The project is an ongoing learning experience. ‘Last year, we didn’t take the children from the Autism School into the theatre to perform, but opted to film their performance and showcase it at the production. The school brought 70 of the learners to the live show – kids who had never been to a theatre before, because the teachers weren’t sure how they were going to respond. These kids were blown away. They actually came to Mark at the end of the production and said, “next year, we are not on a video, we are up on stage.” So this year, we’ve got them to come into the theatre a few times, just to get them familiar with it, so it’s not new when they get onto the stage,’ she says.

Sylvia Glasser and Nadia Virasamy at MID’s 40th anniversary celebration PHOTO Herman Verwey

‘Over the past two years, we have taken in learners from the Enable project into our first-year programme, and two of them are currently in their second year at the moment.’ Virasamy adds: ‘And RMB has been kind enough to sponsor a stairlift for us, so now we can actually get wheelchairs upstairs – we previously had to use the little studio downstairs, but there just wasn’t enough space.’
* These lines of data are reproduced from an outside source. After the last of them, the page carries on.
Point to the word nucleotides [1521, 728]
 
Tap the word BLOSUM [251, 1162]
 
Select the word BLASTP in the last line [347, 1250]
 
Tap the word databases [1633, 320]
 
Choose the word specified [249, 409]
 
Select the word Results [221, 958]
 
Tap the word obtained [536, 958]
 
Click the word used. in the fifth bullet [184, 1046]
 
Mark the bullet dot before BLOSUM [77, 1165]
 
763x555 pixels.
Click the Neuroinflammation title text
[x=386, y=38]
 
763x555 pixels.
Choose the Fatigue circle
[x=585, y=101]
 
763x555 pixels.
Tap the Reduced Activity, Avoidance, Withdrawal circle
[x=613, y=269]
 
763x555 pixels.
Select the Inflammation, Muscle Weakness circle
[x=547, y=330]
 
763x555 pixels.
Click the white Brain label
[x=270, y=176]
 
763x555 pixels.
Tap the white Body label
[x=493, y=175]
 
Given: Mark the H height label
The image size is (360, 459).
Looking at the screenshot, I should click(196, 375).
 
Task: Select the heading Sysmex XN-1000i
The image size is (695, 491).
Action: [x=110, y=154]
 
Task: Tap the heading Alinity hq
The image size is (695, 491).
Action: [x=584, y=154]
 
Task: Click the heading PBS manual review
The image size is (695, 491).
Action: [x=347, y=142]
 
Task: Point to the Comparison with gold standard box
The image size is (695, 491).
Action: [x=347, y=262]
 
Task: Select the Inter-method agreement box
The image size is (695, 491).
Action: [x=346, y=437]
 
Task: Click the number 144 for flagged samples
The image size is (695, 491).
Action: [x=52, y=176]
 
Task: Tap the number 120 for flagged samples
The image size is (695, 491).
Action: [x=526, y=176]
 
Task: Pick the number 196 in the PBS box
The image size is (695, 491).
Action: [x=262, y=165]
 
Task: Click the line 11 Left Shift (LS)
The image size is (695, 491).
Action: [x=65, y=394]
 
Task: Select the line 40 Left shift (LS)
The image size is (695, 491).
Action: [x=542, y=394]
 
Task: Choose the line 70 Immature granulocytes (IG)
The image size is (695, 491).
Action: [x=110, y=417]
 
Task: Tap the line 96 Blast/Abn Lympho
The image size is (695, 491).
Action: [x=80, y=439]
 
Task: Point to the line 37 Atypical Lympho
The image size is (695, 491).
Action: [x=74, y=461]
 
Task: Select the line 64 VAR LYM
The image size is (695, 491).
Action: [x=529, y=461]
Enable Through Dance earned RMB and MID the 2018 BASA Award in the Increasing Access to the Arts category, an acknowledgement not just of the investment that RMB are placing in the arts sector, but of their passionate belief in the sector and its ability to impact real socio-cultural transformation.

‘It’s just one of those projects that we are very proud of and, to be honest, in terms of our relationship with RMB, I think one of the things I value most is the support structure,’ says Virasamy. ‘They give you funding, but they also provide you with real support, invite you to workshops or to network and engage, and really open up different opportunities for you. I think that’s where the connection is, that’s where those relationships are built, that’s where partnerships and collaborations happen. You get to know who they are funding, what their area of interest is, and the fact that they are actually invested in you succeeding as an organisation. It’s not about ticking boxes, it’s a lot more supportive than that and I think that’s one of those incredible things. I’ve never had that from any other funder,’ she concludes.

Nowell says, ‘In short, MID use the tool of dance to empower young people with formalised training and skills that make them employable – in and beyond the arts sector. RMB are proud to be part of MID’s 40-year journey of unlocking talent and social transformation through the creative arts.’